'Black Panther' puts spotlight on question of connection
Deepti Hajela, Associated Press | 3/17/2018, 3:43 a.m.
NEW YORK — When Jennifer Emejulu went to see "Black Panther," the New Jersey resident didn't feel like wearing any of the traditional Nigerian clothing she routinely wears for family parties.
She enjoyed seeing photos of those who did come out to see the global blockbuster about the superhero leader of a fictional African nation dressed in their African-inspired outfits, but Emejulu found it a little ironic, too.
"Growing up, we used to get made fun of for being African" by black Americans, says the 36-year-old physical therapist who was born and raised in the United States to Nigerian immigrant parents. "Now ... we're in, we're cool."
In the weeks since its release, "Black Panther" has been a juggernaut — holding the top box-office spot, bringing in more than $560 million domestically and $1 billion globally. Featuring a predominantly black cast hailing from the all over the world, it's an American-made film from an African-American director, Ryan Coogler, that's an ode to Africa — set in the fictional, never-colonized and immeasurably powerful nation of Wakanda, with costuming and sets heavily inspired by existing African cultures.
Its central story pits T'Challa, the Black Panther and king of Wakanda, against Erik Killmonger, the son of T'Challa's uncle and an American woman, who was abandoned in America, and touches on how and whether the country's power should be used in aid of black people globally. Killmonger, played by Michael B. Jordan, feels his father's African homeland should arm black people in global uprisings, while T'Challa, played by Chadwick Boseman, questions his country's history of isolationism but doesn't want to see global bloodshed or Wakandan imperialism.
In touching on the questions of what's the connection or displacement among peoples of African descent all over the world, it's put a spotlight on a very real-world issue, one that's been talked about by academics and activists for a century and more and one that's had an impact on how Africans and African-Americans have interacted with each other.

**BRIEF 1:**
Answer from the Black Panther article:
(a) What is Jennifer Emejulu's age and occupation?
(b) How much has the film earned domestically?
(c) Which actor plays Erik Killmonger?
**BRIEF 2:** Recast the paragraph of the Black Panther article beginning "In the weeks since its release" as a bulleted list of its main facts.
**BRIEF 3:** Carry the Black Panther article forward from its final sentence.
The listing has nothing to do with the Black Panther article.

**INFORMATION SUPPLIED:**
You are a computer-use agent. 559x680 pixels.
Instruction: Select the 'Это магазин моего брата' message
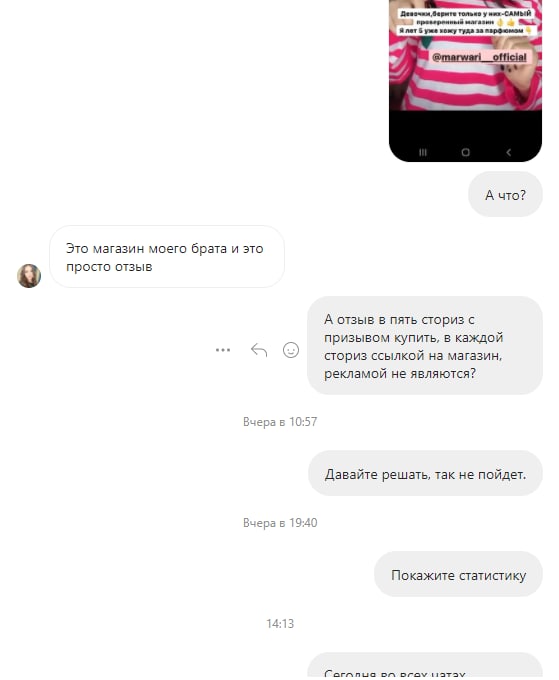pyautogui.click(x=167, y=257)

**ANSWER 1:**
(a) She is 36 and a physical therapist.
(b) More than $560 million.
(c) Michael B. Jordan.

**ANSWER 2:**
- Has held the top box-office spot since its release
- Has earned more than $560 million domestically and $1 billion globally
- Has a predominantly black cast from all over the world
- Is an American-made film by African-American director Ryan Coogler
- Is an ode to Africa, set in Wakanda, a fictional, never-colonized and immeasurably powerful nation
- Has costuming and sets heavily inspired by existing African cultures

**ANSWER 3:**
African-American figures including W.E.B. Du Bois and Malcolm X have long invoked a connection between American blacks, descended from those who were forced to come here as slaves and stripped of everything including their cultural heritages, with Africans on the continent and Africa itself, said Jonathan Gray, associate professor at John Jay College in Manhattan.
"For a lot of people who are 'conscious,' there is this tradition where we've tried to discern this connection," he said. "It's an act of diasporic imagination. It's the same act of imagination that allows for a Jew living in Portugal, a Jew living in Brazil and a Jew living in Poland to all think of Jerusalem as their home even though, let's say in 1930, none of them had ever been to Jerusalem."
Some of the context of the need and desire for that connection has been the legalized racism of the systems African-Americans were forced to live under, first slavery and then segregation, for much of the history of the United States, that has made it extremely difficult for most African-Americans to trace their particular ancestries back past a handful of generations in this country.